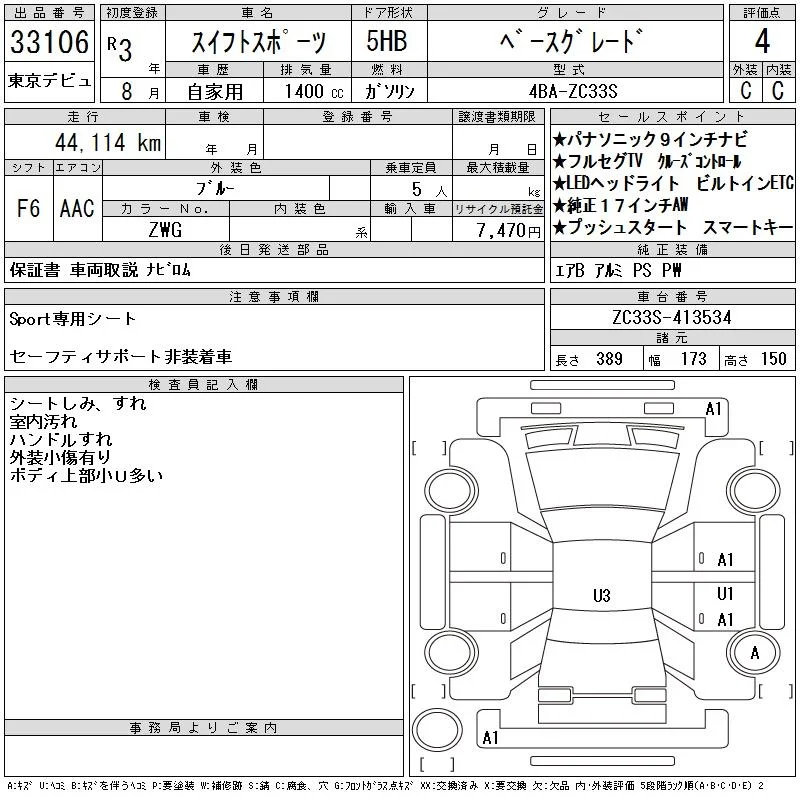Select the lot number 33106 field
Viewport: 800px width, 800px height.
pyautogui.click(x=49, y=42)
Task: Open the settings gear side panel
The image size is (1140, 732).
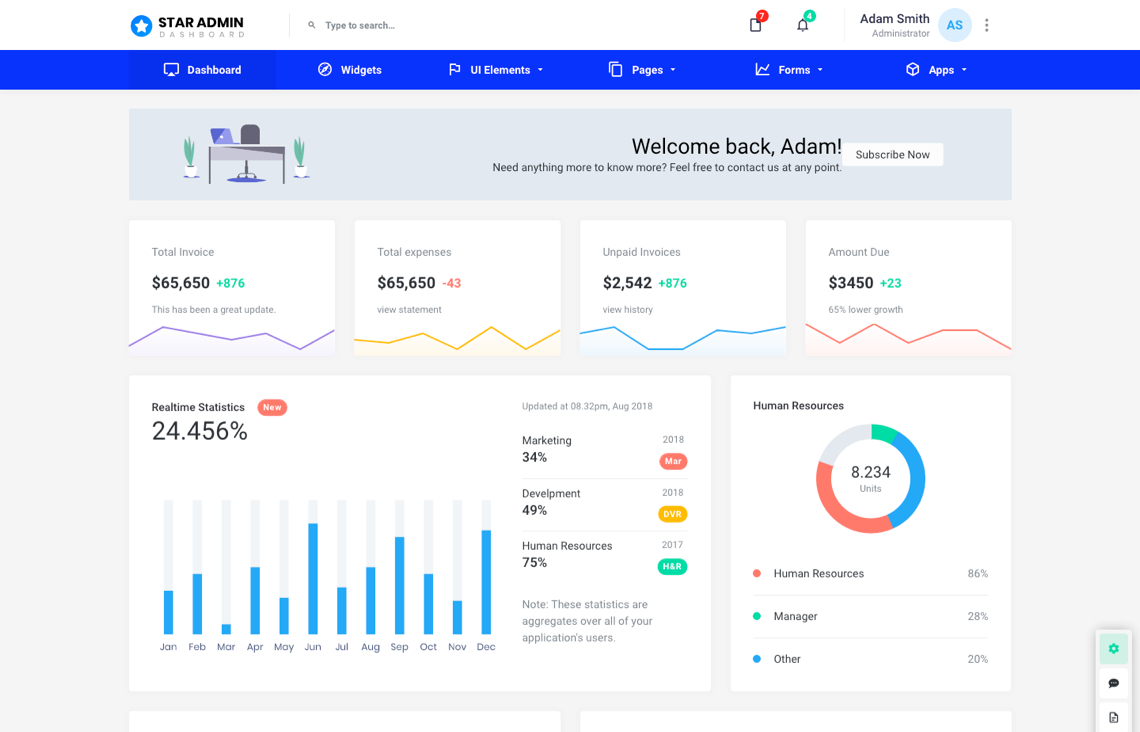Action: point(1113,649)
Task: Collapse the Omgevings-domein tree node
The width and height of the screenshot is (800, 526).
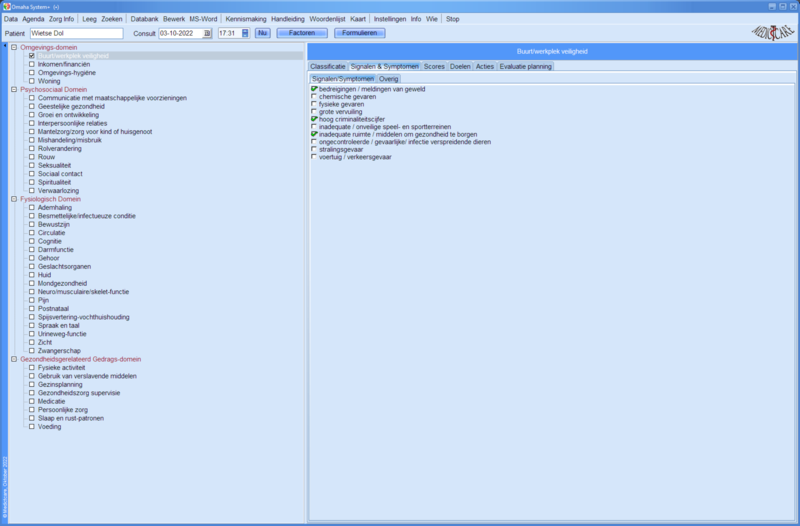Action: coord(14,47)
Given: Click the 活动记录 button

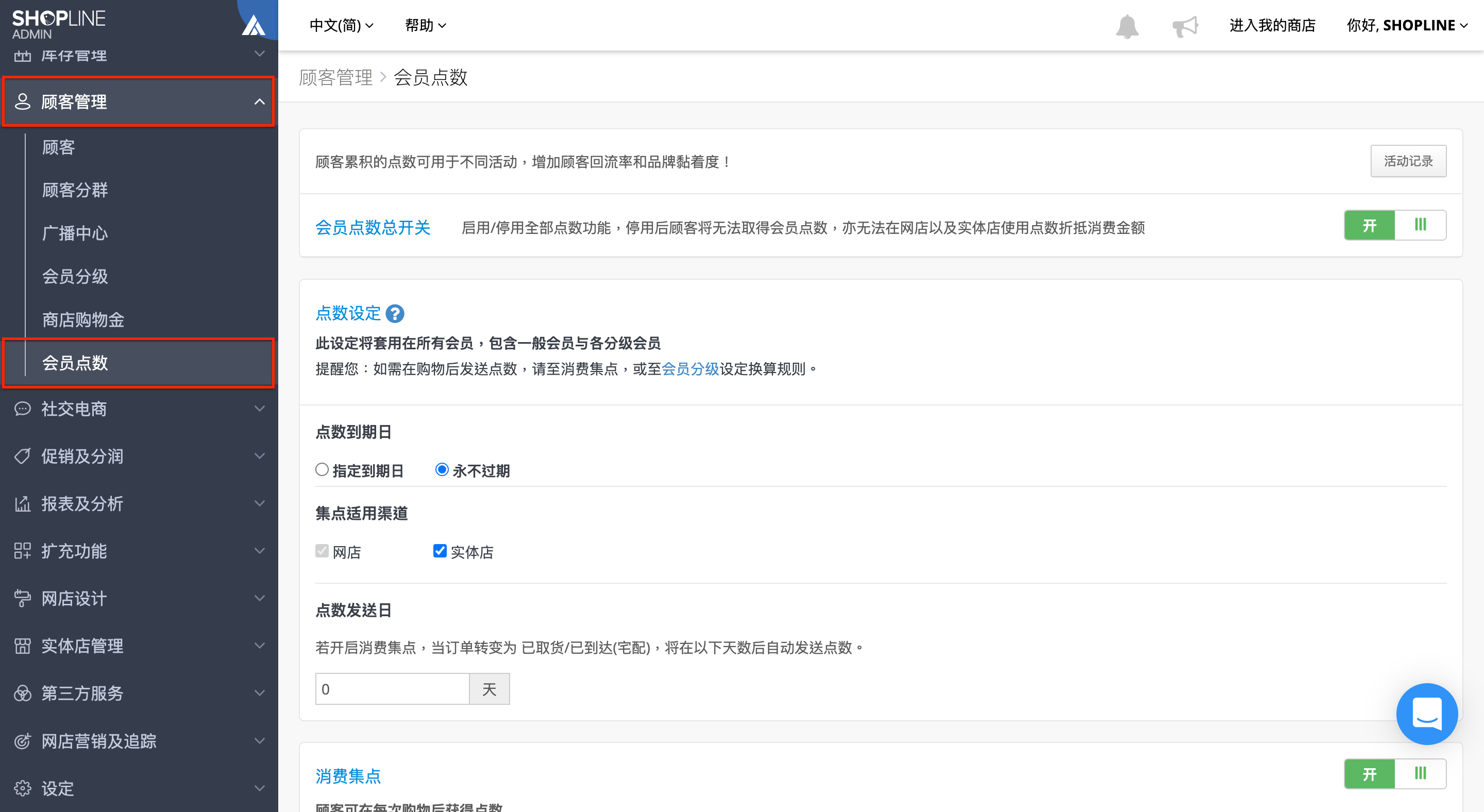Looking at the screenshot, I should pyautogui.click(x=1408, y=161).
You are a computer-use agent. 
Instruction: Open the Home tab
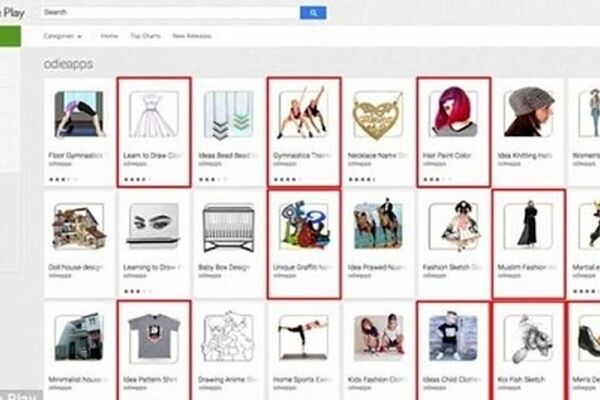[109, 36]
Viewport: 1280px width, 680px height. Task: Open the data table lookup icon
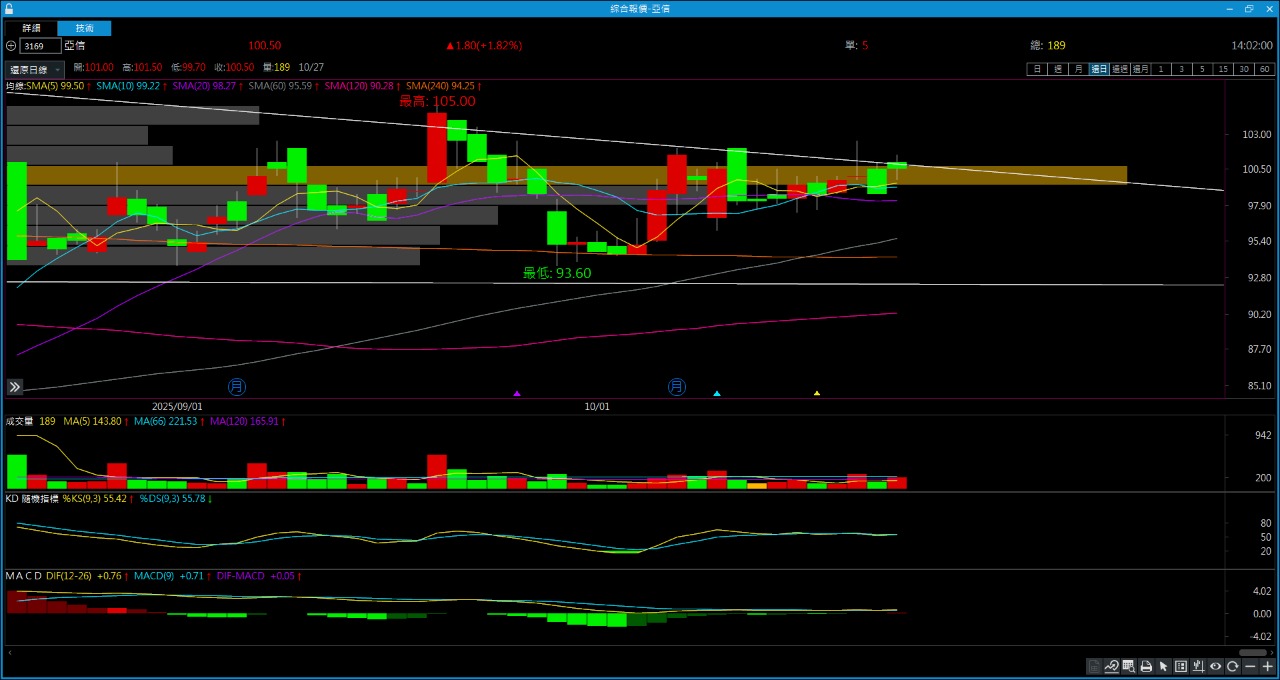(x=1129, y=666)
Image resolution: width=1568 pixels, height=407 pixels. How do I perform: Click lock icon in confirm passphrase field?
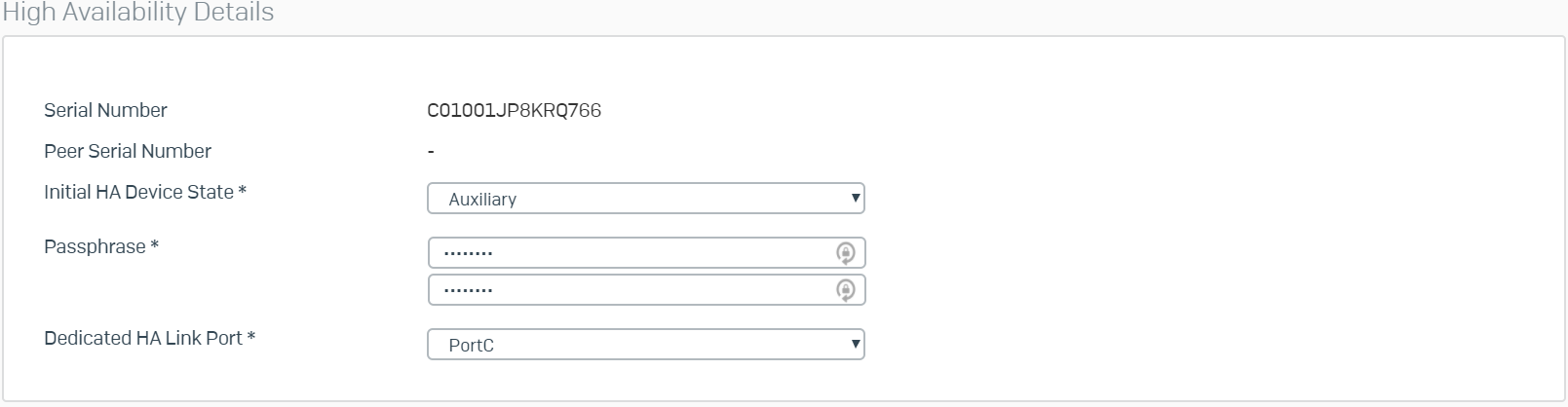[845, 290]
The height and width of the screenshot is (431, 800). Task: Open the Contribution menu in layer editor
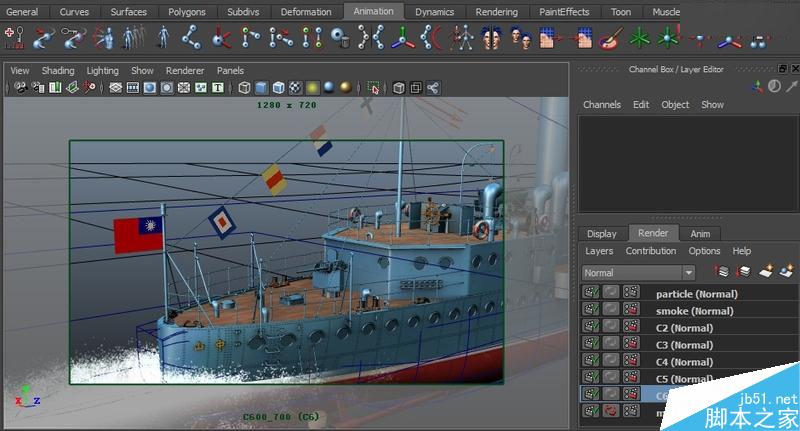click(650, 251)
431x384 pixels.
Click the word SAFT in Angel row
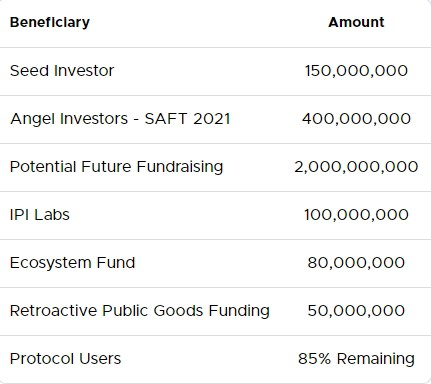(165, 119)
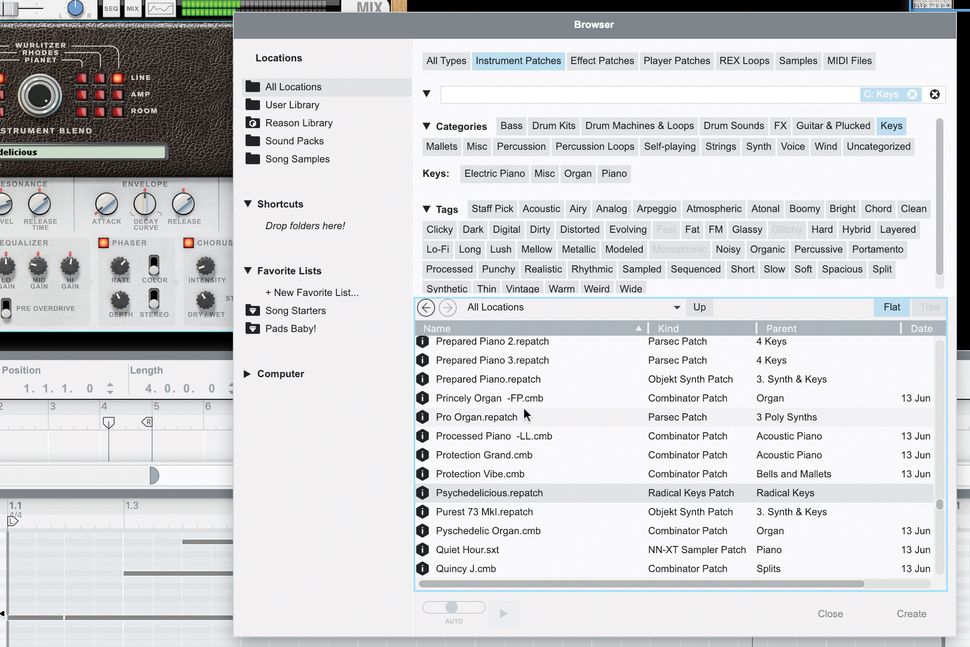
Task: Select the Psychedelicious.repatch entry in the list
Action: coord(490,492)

Stated problem →
Copy the rows above, switching every "Open" to "Launch" and keeping everything else the same. Omit the pictures.

Correct response →
Select the lot number 33106 field
Viewport: 800px width, 800px height.
pyautogui.click(x=49, y=42)
Task: Launch the settings gear side panel
The image size is (1140, 732).
Action: point(1113,649)
Task: Collapse the Omgevings-domein tree node
The width and height of the screenshot is (800, 526).
Action: coord(14,47)
Given: Click the 活动记录 button

Looking at the screenshot, I should pyautogui.click(x=1408, y=161).
You are a computer-use agent. 
Instruction: Launch the Home tab
[109, 36]
Viewport: 1280px width, 680px height. Task: Launch the data table lookup icon
(x=1129, y=666)
Image resolution: width=1568 pixels, height=407 pixels. How do I perform: Click lock icon in confirm passphrase field?
[845, 290]
The height and width of the screenshot is (431, 800). Task: Launch the Contribution menu in layer editor
click(650, 251)
431x384 pixels.
Click the word SAFT in Angel row
(165, 119)
Task: Select the Psychedelicious.repatch entry in the list
Action: coord(490,492)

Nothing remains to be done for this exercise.